Republicans have sought to bolster their case with new material, including an FBI document reflecting a tip from a credible informant who reported that Mykola Zlochevsky, the owner of Burisma, suggested he’d paid the Bidens millions in bribes. The informant said he couldn’t vouch for the claim and that it might have been braggadocio.

Using subpoenas, Republicans have turned Hunter Biden’s bank accounts upside down in search of cash flows to the president. All they’ve revealed so far are a few transfers worth $1,380 each — apparently reimbursements for car payments after Joe Biden had helped his son buy a truck. House Oversight Committee James Comer (R-Ky.) has said, however, even if Hunter Biden was just paying his dad back, the money was tainted because he earned it from foreign nationals.

This year’s investigation is wider than the previous efforts, encompassing the president’s overly sweeping denials he ever spoke to his son’s business partners as well as the criminal prosecution of Hunter Biden. A pair of IRS criminal investigators has alleged that the Justice Department stifled their investigation, such as by disagreeing with their plans to approach certain witnesses or obtain search warrants.

Justice Department officials have consistently denied hobbling the Biden probe, which has so far resulted in multiple felony charges against Hunter Biden, including for failing to pay taxes on his Burisma income.

Material the IRS whistleblowers gave Republicans in October showed that executives at Blue Star Strategies, a Democratic lobbying firm that Hunter Biden suggested Burisma ought to hire, celebrated in 2016 when Ukrainian prosecutors declared Zlochevsky was no longer wanted by Ukrainian authorities on corruption charges.
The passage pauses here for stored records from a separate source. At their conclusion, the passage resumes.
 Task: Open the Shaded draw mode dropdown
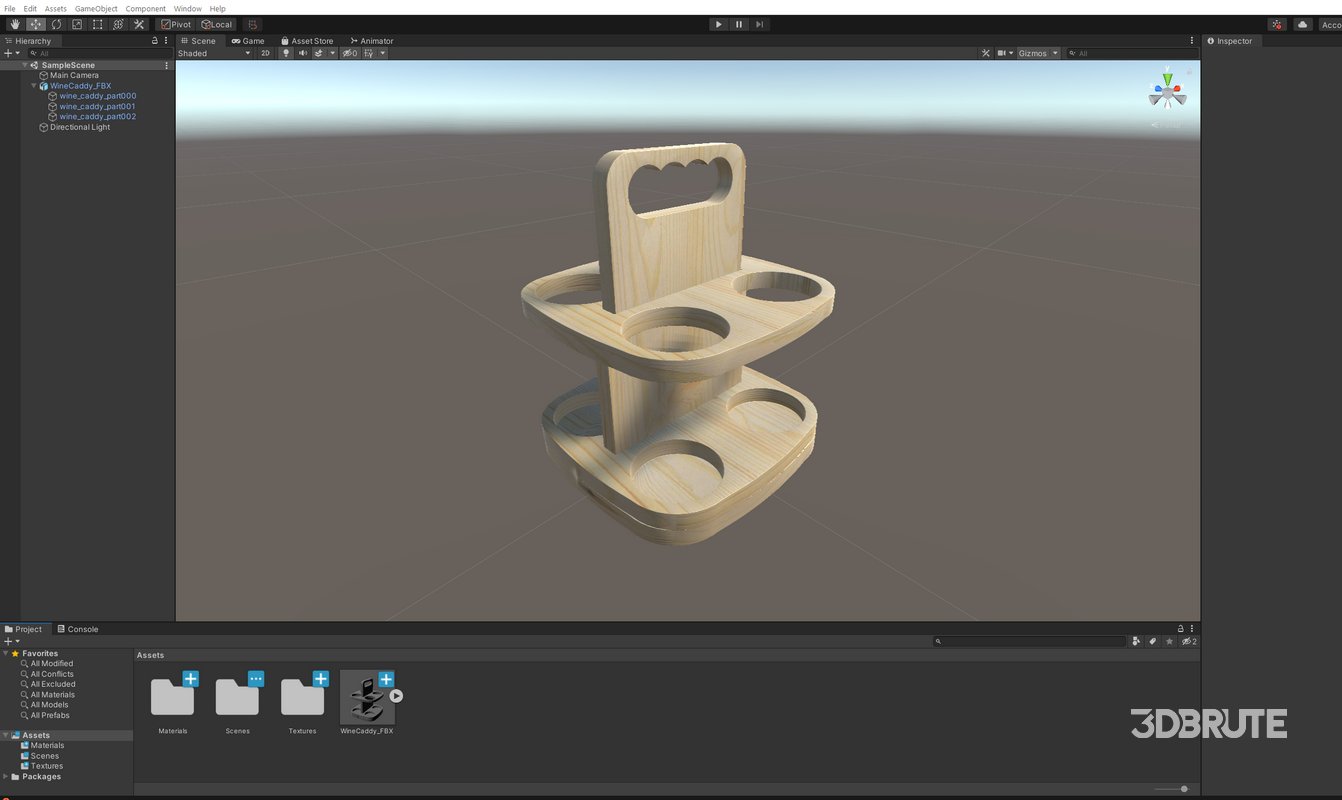pyautogui.click(x=213, y=53)
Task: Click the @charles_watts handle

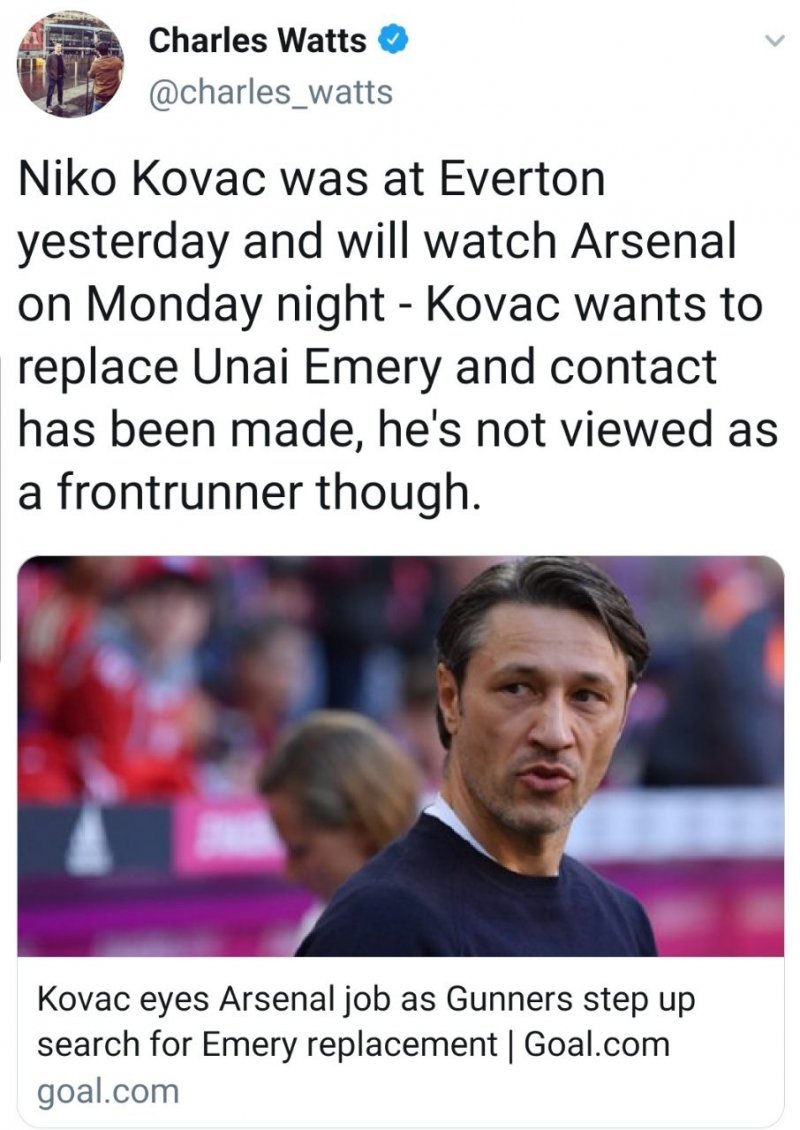Action: click(x=270, y=93)
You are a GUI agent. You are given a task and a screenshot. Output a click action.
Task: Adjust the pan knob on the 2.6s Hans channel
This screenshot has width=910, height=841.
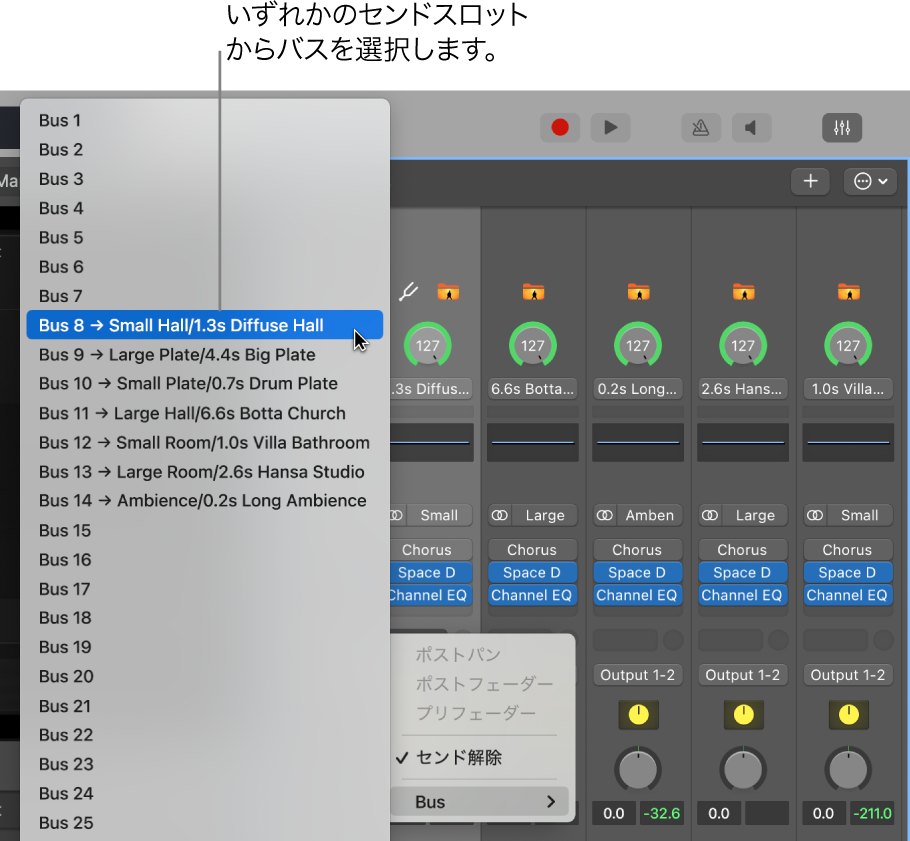[x=743, y=769]
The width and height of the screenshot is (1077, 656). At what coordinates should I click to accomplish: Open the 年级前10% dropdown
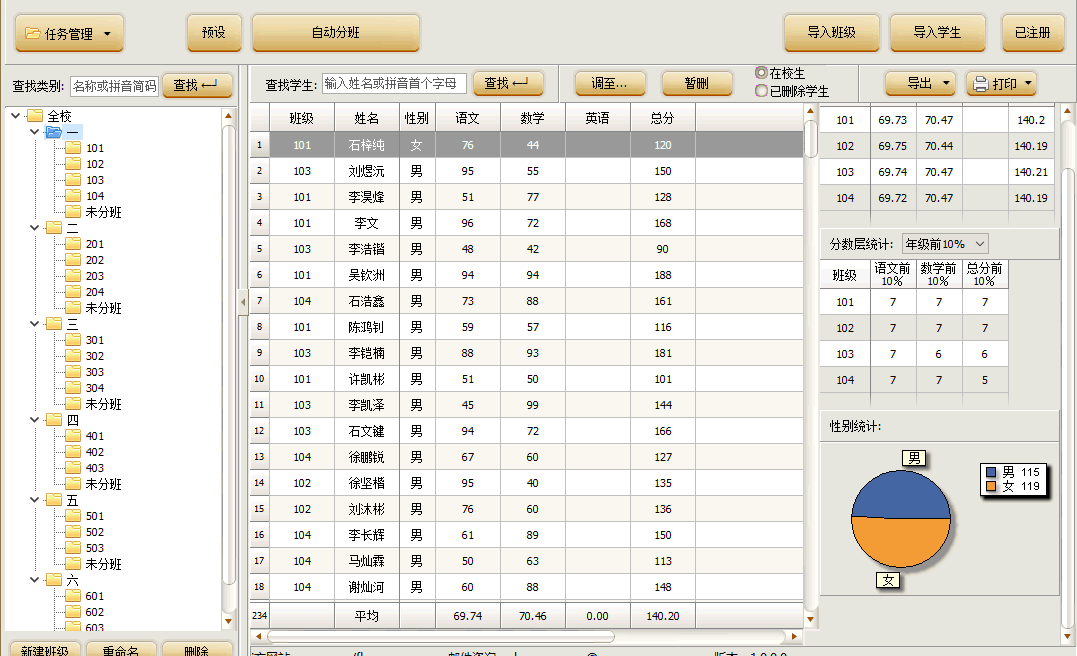[x=944, y=244]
“We won and in less than a year,” Blue Star co-founder Sally Painter said in an email to an associate of Hunter Biden’s.

House Republicans last month sent interview requests to Painter and Blue Star CEO Karen Tramontano, explaining in a letter to Painter that “Blue Star Strategies was involved in the arrangement between Hunter Biden and Burisma,” and that Painter knows things that could advance the impeachment inquiry.

Senate Republicans interviewed both Painter and Tramontano as part of their 2020 investigation. Painter recalled that Geoffrey Pyatt, the U.S. ambassador to Ukraine in 2015, made negative comments about Burisma, and she described trying to meet with him and other officials to find out why, without much luck. “He wouldn’t engage on the discussion with us,” Painter said of Pyatt.

George Kent, a career foreign service officer who served as Deputy Assistant Secretary of State in the European and Eurasian Bureau under Trump, told Senate Republicans he had advised Ambassador Pyatt to hear Blue Star out but not suggest the U.S. was open to changing its posture toward Zlochevsky, the Burisma founder whom Kent and other officials considered corrupt.

Kent said that in 2016, he pressed Shokin’s successor in the prosecutor general’s office, Yuri Lutsenko, to pursue charges against Zlochevsky. He also said that Lutsenko told him Blue Star had suggested Lutsenko travel to the U.S. to meet with high-level officials, an idea Kent discouraged since it was being planned without the embassy’s input.

Kent said Painter then called him and “accused me of ruining Blue Star’s business model and of damaging relations with Lutsenko.”

In other words, Kent’s 2020 testimony suggested the State Department was hostile to Burisma and to the lobbying efforts that Republicans are trying to connect to Hunter Biden.

Of all the witnesses, Kent was the most vocal about the awkwardness of Hunter Biden’s work for Burisma, testifying that his position on the company’s board made it harder for the U.S. to push its anticorruption agenda in Ukraine. But Republicans have not said they’ll ask Kent to testify again.